Basically, what I want do to is something like this:
(define (foo) "hello")
(cdr foo) ; or similar, should return the list ((foo) "hello")
I've found a similar discussion about this, and I feel a bit disappointed if this is not possible with Scheme. If so, why is this impossible? Is it possible in other lisps?
EDIT: Changed (cdr 'foo) to (cdr foo) -- it was misleading. I'm asking, why can't I access a function as a list?
I have often wanted to be able to do the same thing csl.
Below is a quick example of how you could go about doing this in mzscheme.
DrScheme 4.2
(module qdefine mzscheme
(provide ;(all-from-except mzscheme let)
(rename define olddefine)
(rename quote-define define)
(rename quote-cdr cdr)
(rename quote-car car))
(define define-list '())
(define define-list-add
(lambda (key value)
(set! define-list (cons `(,key ,value) define-list))))

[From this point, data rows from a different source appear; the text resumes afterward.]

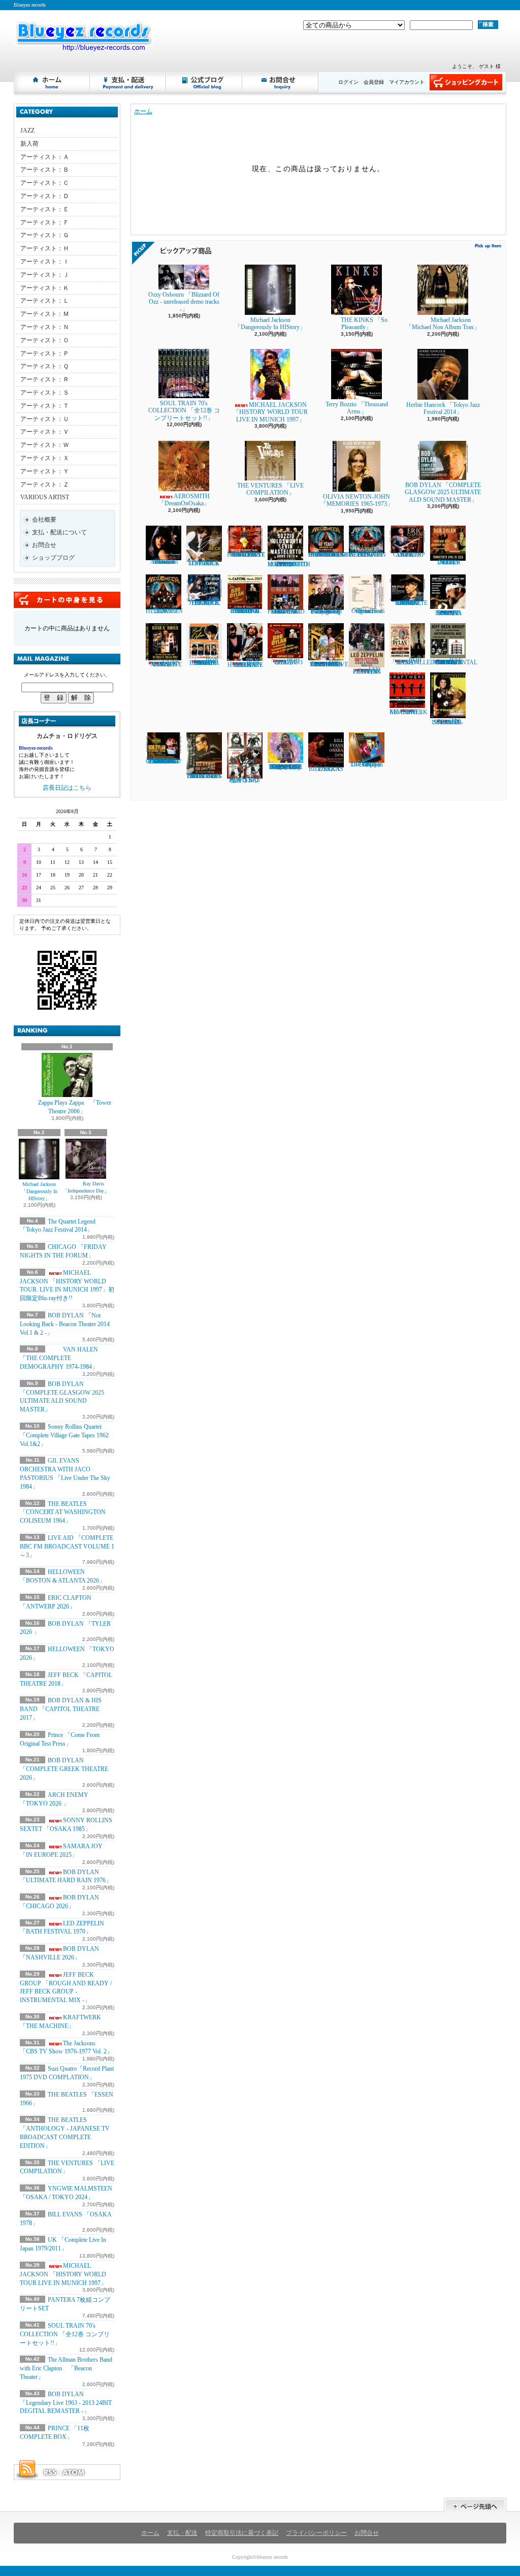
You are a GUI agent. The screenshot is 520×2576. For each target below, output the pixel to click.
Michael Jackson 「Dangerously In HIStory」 (39, 1191)
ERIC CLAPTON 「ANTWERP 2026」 (407, 554)
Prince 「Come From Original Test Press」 (366, 611)
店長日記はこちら (67, 787)
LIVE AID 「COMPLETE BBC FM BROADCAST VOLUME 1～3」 (67, 1546)
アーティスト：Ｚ (44, 484)
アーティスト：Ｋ (44, 288)
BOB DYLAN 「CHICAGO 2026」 (285, 661)
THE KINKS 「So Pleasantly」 (364, 323)
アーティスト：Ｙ (44, 471)
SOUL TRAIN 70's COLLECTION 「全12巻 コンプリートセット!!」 (65, 2334)
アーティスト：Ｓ (44, 392)
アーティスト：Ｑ (44, 366)
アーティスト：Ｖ (44, 431)
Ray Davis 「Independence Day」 (85, 1187)
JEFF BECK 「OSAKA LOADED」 (204, 563)
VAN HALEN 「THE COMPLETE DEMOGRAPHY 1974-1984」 (59, 1358)
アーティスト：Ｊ (44, 274)
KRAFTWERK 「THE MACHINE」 (408, 712)
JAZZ (27, 130)
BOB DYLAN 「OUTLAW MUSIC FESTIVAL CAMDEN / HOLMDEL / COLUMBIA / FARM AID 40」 (163, 761)
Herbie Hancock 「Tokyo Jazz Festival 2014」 (443, 408)
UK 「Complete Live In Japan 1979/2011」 (366, 764)
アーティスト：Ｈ (44, 248)
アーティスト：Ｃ (44, 182)
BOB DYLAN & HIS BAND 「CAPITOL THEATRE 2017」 (61, 1709)
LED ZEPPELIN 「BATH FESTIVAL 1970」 (62, 1928)
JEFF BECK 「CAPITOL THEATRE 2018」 (204, 602)
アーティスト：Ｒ (44, 379)
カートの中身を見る (67, 600)
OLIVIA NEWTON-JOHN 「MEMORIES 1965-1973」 (356, 500)
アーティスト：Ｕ (44, 419)
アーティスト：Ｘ (44, 458)
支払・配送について (128, 82)
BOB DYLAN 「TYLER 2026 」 (448, 562)
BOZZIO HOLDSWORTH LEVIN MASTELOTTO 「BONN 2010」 (289, 564)
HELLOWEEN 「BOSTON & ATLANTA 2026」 (367, 554)
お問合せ (281, 82)
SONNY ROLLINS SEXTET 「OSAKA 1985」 (448, 613)
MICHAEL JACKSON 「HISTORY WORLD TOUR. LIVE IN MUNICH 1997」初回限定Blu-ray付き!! (67, 1285)
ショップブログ (205, 82)
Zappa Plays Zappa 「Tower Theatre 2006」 (74, 1107)
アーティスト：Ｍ (44, 313)
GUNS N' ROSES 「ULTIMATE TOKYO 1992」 (164, 663)
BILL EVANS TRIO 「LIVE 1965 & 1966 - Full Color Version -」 (204, 776)
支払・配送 (182, 2532)
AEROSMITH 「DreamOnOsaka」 (184, 500)
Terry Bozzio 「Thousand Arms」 (357, 408)
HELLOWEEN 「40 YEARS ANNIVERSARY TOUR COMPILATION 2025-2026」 (330, 554)
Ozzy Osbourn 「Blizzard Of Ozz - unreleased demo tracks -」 (183, 302)
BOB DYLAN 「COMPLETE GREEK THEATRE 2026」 (64, 1769)
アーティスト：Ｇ (44, 235)
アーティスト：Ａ (44, 156)
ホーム (52, 82)
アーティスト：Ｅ (44, 209)
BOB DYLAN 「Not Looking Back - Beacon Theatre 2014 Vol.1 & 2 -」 (65, 1324)
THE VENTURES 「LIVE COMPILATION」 (270, 489)
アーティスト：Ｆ (44, 222)
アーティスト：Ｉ (44, 261)
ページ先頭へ (475, 2505)
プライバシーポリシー (316, 2532)
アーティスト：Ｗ (44, 444)
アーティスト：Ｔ (44, 405)
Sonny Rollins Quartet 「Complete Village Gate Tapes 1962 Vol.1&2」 (64, 1435)
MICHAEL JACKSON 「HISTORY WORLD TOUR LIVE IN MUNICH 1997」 (63, 2274)
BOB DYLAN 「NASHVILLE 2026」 (409, 661)
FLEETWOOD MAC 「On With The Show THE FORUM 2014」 (286, 611)
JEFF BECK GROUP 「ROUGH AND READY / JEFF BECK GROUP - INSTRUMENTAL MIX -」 (66, 1987)
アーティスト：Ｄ (44, 196)
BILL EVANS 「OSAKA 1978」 (326, 768)
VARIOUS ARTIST (44, 497)
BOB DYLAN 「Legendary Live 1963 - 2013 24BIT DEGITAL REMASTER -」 (66, 2403)
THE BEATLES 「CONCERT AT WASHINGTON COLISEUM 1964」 (63, 1512)
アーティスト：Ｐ (44, 353)
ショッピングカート (466, 82)
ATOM (74, 2472)
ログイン (348, 82)
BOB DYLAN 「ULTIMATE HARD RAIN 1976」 (245, 663)
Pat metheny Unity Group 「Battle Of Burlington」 (326, 611)
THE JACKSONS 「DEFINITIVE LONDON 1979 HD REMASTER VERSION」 (328, 663)
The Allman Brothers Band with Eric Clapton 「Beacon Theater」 (66, 2368)
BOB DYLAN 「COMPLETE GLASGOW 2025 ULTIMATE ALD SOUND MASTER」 (443, 492)
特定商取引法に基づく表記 (241, 2532)
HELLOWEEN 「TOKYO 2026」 (164, 611)
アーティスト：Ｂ (44, 169)
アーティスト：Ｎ (44, 327)
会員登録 (374, 82)
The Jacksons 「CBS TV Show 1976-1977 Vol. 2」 (66, 2047)
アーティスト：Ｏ (44, 340)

(define-syntax quote-define
(syntax-rules ()
((_ (pro-name args ...) body ...)
(begin
(define (pro-name args ...) body ...)
(define-list-add pro-name '((pro-name args ...) body ...))))
((_ pro-name pro) (begin
(define pro-name pro)
(define-list-add pro-name 'pro)))
))
(define quote-cdr (lambda (lst)
(if (procedure? lst)
(cdr (cadr (assoc lst define-list)))
(cdr lst))))
(define quote-car (lambda (lst)
(if (procedure? lst)
(car (cadr (assoc lst define-list)))
(car lst))))
)
(require 'qdefine)
(define testfunc (lambda (args) args))
(cdr testfunc)
(car testfunc)
(define (testfunc2 test) 'blah)
(cdr testfunc2)
(car testfunc2)
(define testlist '(1 2 3 4 5 6 'a))
(cdr testlist)
(car testlist)
Outputs:
((args) args)
lambda
('blah)
(testfunc2 test)
(2 3 4 5 6 'a)
1
>
Your define form is not a function but a function definition. In fact, it is a shorthand for
(define foo
(lambda ()
"hello"))
Lambda can be thought of as a "compiler invocation". In this case, it produces a function which returns that string. Define then binds this function to the symbol 'foo.
Compare this to
(define foo "hello")
which binds just the string to the symbol 'foo. What would (cdr foo) return?

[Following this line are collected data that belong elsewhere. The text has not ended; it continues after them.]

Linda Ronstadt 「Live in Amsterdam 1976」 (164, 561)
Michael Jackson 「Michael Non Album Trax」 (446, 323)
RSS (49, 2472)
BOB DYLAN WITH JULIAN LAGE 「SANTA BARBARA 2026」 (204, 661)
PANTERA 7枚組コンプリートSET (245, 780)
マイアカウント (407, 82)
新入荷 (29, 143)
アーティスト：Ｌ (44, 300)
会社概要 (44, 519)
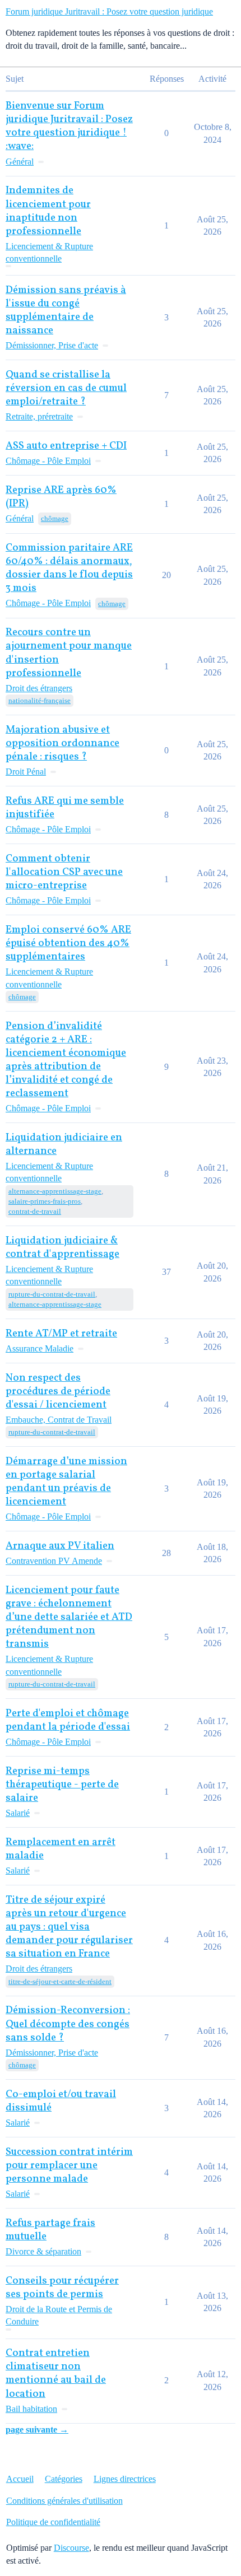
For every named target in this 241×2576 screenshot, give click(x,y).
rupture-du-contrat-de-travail (51, 1294)
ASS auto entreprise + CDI (66, 446)
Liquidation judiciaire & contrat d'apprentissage (62, 1247)
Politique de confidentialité (53, 2522)
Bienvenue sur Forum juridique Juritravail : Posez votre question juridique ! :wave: (69, 126)
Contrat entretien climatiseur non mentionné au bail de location (56, 2373)
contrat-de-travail (34, 1211)
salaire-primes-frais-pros (44, 1201)
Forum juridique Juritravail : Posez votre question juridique (109, 11)
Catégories (63, 2479)
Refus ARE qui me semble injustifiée (65, 808)
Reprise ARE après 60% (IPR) (61, 497)
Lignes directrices (125, 2479)
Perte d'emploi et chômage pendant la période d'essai (68, 1720)
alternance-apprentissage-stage (54, 1191)
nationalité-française (39, 700)
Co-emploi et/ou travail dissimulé (61, 2101)
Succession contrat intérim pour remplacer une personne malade (69, 2165)
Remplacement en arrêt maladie (60, 1849)
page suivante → (37, 2429)
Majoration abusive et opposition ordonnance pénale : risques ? (62, 743)
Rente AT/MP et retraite (61, 1334)
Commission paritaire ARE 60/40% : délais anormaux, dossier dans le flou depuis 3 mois (69, 568)
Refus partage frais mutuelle (50, 2230)
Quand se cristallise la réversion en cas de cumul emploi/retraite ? (66, 388)
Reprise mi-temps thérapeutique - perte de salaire (62, 1784)
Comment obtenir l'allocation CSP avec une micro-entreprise (64, 872)
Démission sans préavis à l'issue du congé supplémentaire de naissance (66, 310)
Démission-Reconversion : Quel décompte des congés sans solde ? (68, 2024)
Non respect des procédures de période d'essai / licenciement (58, 1391)
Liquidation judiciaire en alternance (64, 1144)
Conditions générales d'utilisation (64, 2500)
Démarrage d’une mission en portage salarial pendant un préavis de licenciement (66, 1482)
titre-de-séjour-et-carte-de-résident (60, 1981)
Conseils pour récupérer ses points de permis (62, 2288)
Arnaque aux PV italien (60, 1546)
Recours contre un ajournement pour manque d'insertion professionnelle (69, 653)
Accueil (20, 2479)
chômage (54, 518)
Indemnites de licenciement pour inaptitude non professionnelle (48, 211)
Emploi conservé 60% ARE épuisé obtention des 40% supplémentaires (68, 943)
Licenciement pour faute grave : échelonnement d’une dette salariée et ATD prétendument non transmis (69, 1617)
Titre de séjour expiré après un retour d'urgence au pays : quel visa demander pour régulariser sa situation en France (69, 1927)
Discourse (71, 2547)
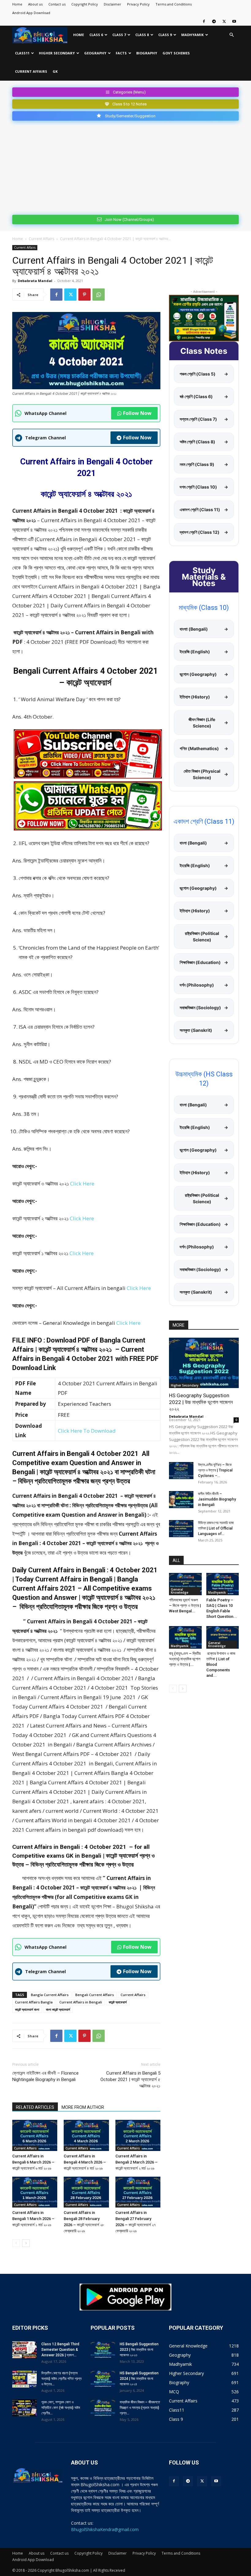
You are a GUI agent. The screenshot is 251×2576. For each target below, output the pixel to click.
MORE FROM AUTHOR (83, 2107)
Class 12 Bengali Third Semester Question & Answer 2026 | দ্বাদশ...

Now, it is imaginable that some Scheme implementation actually saves or has the option to save the lambda form when binding a function to a symbol. You will have to check the documentation, but the kind of pure interpretation this implies surely would have an impact on performance.
If you manage to get this, though, it will return the lambda form, not the define form.
MIT Scheme has the ability to do this. (If you really want, comment on this and I'll give you the code. I had to find some undocumented functions to make it happen.)
However, it's not in the Scheme language definition, so implementations don't have to allow it. The reason for this is that in order to make functions faster, a good Scheme implementation will modify the functions. This means both rewriting them in a different language (either machine code or something fairly low-level) and taking out any bits you don't need - for instance, the + function must in general check whether its arguments are numbers, and if so, what sort of numbers, but if your function is a loop which calls +, you can just check once at the beginning, and make the function a lot faster.
Of course, you could still keep the lists around without too much trouble, even with all of these things. But if you tried to modify the lists, how would it work?
(Again, you could make it work. It would just be more work for implementers, and since it's not usually used in programs, most people probably just don't want to bother.)
In guile,
guile> (define (foo bar) 'baz)
guile> (procedure-source foo)
(lambda (bar) (quote baz))
guile> (cdr (procedure-source foo))
((bar) (quote baz))
guile>
'foo evaluates to a symbol, you can't take the CDR of a symbol.
What you may want to do is (cdr foo), but this does not work. The value of a FOO is a procedure, not a list.
You might be able to access the function as a list using pp or pretty-print. That said, you might also need to run your code in debug mode. This is very implementation dependent however. I know it can work in Gambit-C.
(define (foo) ...) produces a compiled object, and it's a value - a procedure.
You cannot iterate over it because it is not an s-expression.
Like what other suggested, you should check out your programming environment and see
if it has any facilities for such tasks.